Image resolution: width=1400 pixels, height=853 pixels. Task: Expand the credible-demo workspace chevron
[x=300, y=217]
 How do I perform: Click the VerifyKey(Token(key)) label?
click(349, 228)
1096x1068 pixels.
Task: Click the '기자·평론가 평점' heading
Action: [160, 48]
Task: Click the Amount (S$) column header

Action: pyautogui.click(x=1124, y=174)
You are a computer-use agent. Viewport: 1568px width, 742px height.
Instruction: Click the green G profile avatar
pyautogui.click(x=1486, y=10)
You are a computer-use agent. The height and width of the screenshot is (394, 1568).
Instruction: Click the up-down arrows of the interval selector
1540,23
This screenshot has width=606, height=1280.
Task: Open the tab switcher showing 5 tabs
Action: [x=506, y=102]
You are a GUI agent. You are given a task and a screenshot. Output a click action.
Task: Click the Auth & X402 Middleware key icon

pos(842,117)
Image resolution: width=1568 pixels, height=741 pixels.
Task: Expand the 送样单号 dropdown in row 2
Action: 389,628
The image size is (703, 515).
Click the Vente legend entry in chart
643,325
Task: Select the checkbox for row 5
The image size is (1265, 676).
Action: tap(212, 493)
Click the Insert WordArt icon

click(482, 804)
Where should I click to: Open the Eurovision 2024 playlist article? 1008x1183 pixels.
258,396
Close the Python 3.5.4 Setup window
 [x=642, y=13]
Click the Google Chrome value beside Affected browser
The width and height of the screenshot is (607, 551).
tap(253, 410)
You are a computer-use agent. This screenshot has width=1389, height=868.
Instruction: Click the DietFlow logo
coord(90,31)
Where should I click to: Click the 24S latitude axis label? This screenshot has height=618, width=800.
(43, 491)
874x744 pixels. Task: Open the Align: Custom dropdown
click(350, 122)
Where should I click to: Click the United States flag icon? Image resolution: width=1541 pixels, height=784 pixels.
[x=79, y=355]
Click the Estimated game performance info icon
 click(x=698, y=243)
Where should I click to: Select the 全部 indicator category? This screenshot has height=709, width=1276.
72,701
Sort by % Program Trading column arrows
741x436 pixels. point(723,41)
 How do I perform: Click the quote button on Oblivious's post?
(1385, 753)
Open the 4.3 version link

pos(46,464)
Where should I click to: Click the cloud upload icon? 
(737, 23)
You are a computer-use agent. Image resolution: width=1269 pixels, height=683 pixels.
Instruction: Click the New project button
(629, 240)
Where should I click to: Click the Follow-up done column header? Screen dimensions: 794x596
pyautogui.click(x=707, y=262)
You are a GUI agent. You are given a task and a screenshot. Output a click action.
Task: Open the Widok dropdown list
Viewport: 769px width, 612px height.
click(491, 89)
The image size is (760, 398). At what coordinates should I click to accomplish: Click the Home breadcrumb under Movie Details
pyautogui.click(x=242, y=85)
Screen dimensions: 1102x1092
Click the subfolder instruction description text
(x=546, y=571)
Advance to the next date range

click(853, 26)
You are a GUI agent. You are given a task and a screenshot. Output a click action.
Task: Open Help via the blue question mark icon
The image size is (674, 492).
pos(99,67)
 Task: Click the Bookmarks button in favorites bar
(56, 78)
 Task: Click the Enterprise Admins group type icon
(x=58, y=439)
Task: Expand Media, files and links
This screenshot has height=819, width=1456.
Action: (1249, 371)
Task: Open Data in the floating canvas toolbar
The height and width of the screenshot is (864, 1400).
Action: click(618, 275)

********

__EXERCISE GOAL__.
Can you gather every line of the data above that contains the string "computer" and copy each one out in full? Case counts.

__FINAL ANSWER__.
You are a computer-use agent. Viewport: 1568px width, 742px height.
You are a computer-use agent. The height and width of the screenshot is (394, 1568).
You are a computer-use agent. This screenshot has width=1389, height=868.
You are a computer-use agent. Image resolution: width=1269 pixels, height=683 pixels.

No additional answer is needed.